[antlr-interest] lexer or parser for comments and remarks?

Wed Apr 4 13:16:40 PDT 2007

Hi,

I've got a lexer non-determinism which is making me go back and forward 
between trying to fix the lexer or trying to write a good parser rule 
for the problem - neither of which I can seem to get right.  This is 
with Antlr 2.7.5 producing C#.  Apologies for the lengthy explanation.

The rules are for handling SQL comments and similar one liners (I'm 
treating these all as single line statements).   Whilst this is 
relatively simple for non-alphabetic characters - you can write a lexer 
rule such as this:

COMMENT :
	'-' '-' ( ~('\r' | '\n') )* NEWLINE { setType(Token.SKIP); }
;

If you then define say a similar line for "rem" statements:

REMARK :
	'r' 'e' 'm' ( ~( '\r' | '\n' ) ) * NEWLINE
{ setType(Token.SKIP); }
;

This is fine - but if you also have a lexer rule for matching 
identifiers i.e. (slightly simplified):

ID :
	'A-Z' | 'a-z' | '_' | '0'..'9'
;

You get non-determinisms of course with the "rem" rule and any other 
rules that use alphanumerics.

The other way I've attempted to solve this is to just catch the 'rem' 
elements in the parser.   This is fine (and it would be a more useful 
solution if I wanted to do some simple processing of the comment lines) 
but then if there are any interesting and unusual characters in the 
remainder of the "rem" line then the parser doesn't match on these 
elements.  I've tried to be exhaustive about the type of 'words' that 
the remainder of the comment lines can contain but then I start to trip 
over lexer rules again and we go around in circles.

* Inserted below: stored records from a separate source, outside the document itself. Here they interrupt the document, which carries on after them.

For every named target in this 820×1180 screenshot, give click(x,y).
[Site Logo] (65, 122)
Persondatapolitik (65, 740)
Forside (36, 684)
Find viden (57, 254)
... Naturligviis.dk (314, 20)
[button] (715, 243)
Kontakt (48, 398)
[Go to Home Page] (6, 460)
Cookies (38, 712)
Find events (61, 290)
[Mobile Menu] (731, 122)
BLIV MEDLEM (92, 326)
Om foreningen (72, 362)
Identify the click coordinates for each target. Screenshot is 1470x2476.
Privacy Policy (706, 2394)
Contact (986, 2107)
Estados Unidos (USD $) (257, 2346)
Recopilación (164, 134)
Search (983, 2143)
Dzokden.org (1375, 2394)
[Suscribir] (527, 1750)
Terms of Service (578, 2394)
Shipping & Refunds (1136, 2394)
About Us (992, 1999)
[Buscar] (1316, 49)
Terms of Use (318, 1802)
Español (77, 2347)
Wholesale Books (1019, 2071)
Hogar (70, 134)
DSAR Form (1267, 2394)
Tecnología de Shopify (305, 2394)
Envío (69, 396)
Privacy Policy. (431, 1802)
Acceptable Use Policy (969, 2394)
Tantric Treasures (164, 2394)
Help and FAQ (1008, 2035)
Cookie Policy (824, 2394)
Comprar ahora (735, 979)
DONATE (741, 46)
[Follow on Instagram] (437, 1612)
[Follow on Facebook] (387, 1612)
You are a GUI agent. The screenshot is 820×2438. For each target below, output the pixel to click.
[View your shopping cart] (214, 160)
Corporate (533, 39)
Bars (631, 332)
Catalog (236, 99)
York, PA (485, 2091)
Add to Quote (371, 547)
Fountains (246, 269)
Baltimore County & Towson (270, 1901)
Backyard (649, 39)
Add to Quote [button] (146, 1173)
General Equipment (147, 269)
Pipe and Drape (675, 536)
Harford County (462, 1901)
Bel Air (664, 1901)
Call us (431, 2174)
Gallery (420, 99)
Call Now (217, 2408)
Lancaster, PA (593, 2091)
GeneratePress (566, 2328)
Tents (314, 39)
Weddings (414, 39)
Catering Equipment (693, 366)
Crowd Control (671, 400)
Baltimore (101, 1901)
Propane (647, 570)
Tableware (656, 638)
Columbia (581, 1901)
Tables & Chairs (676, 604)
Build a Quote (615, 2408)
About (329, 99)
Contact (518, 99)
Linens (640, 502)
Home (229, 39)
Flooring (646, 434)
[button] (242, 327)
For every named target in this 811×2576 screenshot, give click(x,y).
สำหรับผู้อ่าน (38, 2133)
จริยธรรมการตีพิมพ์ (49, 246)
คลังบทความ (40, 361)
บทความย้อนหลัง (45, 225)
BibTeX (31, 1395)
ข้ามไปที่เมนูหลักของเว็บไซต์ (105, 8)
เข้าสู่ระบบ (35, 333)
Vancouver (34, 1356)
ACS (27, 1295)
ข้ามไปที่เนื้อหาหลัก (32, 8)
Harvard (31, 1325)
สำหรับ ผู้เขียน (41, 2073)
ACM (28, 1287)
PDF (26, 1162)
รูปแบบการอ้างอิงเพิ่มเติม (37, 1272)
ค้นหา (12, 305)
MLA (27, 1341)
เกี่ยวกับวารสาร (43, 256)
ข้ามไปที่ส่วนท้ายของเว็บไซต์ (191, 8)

So I've been going back to the lexer to solve this - and whilst with the 
non-determinisms things almost work, the lexer rules also greedily slurp 
  up parts of legitimate ids.   One thing to fix that is to force the 
lexer to match from the start of the line only I s'pose... but it all 
seems like putting one hack on top of another.

Any clues how to handle this elegantly in the parser?   To me it would 
make sense to dump these lexer rules and handle all of these types in 
the parser - I just need an equivalent to "match from here to end of 
line" for the parser perhaps?

Rgds,
Richard Bown